During a planned cleanup of Tools NFS log/err/out files over 100M, an unexpected/unplanned truncate of a large number of files across tools that were over 100M occurred. No tools were reported to be down because of this, and almost all unintended erased files are being restored from the backups in codfw.

Timeline

  • [19:02] Madhu makes list of files intended to be truncated in the cleanup and posts it on Task T156982#3085020
  • [19:50] She runs `cat gt100M | truncate -s 0` on the list of files on labstore1005
  • [19:54] Looks at tools usage post truncate and realizes something went horribly wrong
  • [20:00] She tells Chase, and they realize that the list of files was all the files > 100M, and didn't contain the final filtered list posted on task.
  • [20:04] Madhu posts the list of affected files https://phabricator.wikimedia.org/P5030 and makes lists of files intended to restore, and not being restored(log/err/out files that should have been truncated in the first place)
  • [20:20] The last backup in codfw is from ~23 hours before the data loss in eqiad, and Madhu starts an rsync of all the files that should be restored (https://phabricator.wikimedia.org/P5030#26707)
  • The rsync completed 1 day later and the error log (with list of files that couldn't be restored) is here - https://phabricator.wikimedia.org/P5030#26817

Conclusions

  • This was mostly human error, caused by not super carefully verifying that the list of files being truncated was correct.

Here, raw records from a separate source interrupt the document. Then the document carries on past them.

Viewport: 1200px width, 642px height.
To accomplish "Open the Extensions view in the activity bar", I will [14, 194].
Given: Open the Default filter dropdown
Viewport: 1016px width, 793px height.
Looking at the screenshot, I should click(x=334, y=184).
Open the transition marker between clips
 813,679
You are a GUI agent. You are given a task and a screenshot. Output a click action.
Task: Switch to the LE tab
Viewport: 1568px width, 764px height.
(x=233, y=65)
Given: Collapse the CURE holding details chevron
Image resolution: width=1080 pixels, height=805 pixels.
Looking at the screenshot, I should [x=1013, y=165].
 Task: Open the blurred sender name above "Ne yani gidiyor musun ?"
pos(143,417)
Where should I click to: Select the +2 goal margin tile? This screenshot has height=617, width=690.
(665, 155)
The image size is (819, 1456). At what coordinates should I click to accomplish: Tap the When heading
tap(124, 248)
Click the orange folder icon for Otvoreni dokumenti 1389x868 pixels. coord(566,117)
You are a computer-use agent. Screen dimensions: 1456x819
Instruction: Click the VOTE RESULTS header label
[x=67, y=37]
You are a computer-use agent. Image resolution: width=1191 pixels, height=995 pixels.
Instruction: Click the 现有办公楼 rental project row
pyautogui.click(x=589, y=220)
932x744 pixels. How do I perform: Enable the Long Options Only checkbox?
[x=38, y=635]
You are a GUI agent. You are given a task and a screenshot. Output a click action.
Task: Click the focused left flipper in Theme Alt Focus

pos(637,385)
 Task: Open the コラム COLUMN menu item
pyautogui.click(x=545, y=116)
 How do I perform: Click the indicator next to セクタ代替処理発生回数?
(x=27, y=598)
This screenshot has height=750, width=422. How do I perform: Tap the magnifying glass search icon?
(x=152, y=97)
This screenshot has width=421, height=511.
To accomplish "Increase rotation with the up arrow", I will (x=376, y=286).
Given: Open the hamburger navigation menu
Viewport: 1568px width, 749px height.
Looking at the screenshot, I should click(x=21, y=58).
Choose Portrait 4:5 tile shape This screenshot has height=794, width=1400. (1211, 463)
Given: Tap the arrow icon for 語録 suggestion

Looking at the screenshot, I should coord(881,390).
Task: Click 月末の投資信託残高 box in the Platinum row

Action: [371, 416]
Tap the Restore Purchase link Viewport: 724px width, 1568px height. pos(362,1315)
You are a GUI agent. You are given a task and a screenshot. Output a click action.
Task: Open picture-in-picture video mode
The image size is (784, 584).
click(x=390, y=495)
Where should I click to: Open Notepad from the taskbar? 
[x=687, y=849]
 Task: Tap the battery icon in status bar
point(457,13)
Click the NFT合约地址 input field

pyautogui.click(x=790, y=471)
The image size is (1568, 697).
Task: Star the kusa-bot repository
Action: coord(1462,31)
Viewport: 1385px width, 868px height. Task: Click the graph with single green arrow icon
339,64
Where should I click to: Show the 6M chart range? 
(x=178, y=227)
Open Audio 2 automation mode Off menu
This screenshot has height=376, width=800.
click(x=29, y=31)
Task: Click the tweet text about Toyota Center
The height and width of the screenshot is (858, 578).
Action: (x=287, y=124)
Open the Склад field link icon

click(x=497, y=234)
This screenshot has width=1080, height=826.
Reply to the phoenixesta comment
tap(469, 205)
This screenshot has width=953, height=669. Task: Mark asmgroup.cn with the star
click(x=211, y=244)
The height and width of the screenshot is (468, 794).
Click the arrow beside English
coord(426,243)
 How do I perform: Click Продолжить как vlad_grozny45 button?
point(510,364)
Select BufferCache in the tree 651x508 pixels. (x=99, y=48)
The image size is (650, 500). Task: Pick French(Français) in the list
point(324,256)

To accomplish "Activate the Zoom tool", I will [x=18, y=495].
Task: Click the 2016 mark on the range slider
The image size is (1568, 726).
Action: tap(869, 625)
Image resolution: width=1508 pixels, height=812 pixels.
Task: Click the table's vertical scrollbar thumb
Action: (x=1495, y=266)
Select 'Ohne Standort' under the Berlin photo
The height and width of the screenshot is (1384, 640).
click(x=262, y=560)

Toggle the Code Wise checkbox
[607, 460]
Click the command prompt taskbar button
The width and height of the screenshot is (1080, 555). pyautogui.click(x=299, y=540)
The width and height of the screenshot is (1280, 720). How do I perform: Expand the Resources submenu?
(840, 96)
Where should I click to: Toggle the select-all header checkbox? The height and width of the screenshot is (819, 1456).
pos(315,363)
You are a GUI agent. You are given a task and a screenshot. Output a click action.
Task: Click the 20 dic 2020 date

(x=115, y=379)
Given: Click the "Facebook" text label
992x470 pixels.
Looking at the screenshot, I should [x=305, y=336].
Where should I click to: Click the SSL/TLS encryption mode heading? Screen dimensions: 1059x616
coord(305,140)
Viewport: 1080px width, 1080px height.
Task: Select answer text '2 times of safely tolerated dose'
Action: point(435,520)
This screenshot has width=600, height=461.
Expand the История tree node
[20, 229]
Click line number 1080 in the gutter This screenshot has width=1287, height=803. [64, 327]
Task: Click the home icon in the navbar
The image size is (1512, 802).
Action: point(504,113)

Thankfully since it was files only over 100M, no running tools/services seemed to be affected, and most of the data lost seemed to historical/large files generated from dumps stored in tools/videos etc. Except for the files that were generated in the 23 hours after the backup snapshot was created at 2017-03-07 20:00:03, everything is recoverable.
  • This is also a process error, in that we still do this file cleanup in order to do space conservation manually, and if a well tested automated process to handle this existed, this could have been entirely avoided. This work is already in progress, and we hope to move to that and will stop doing this manually.

Actionables

  • Complete work on https://gerrit.wikimedia.org/r/#/c/326153/ - which well let us truncate logs periodically in an automated way, which will prevent this type of incident in future
  • Yes check.svg Done Update mailing lists after the rsync completes on status and files that were lost in the 23 hour period between the backup and the truncate happening.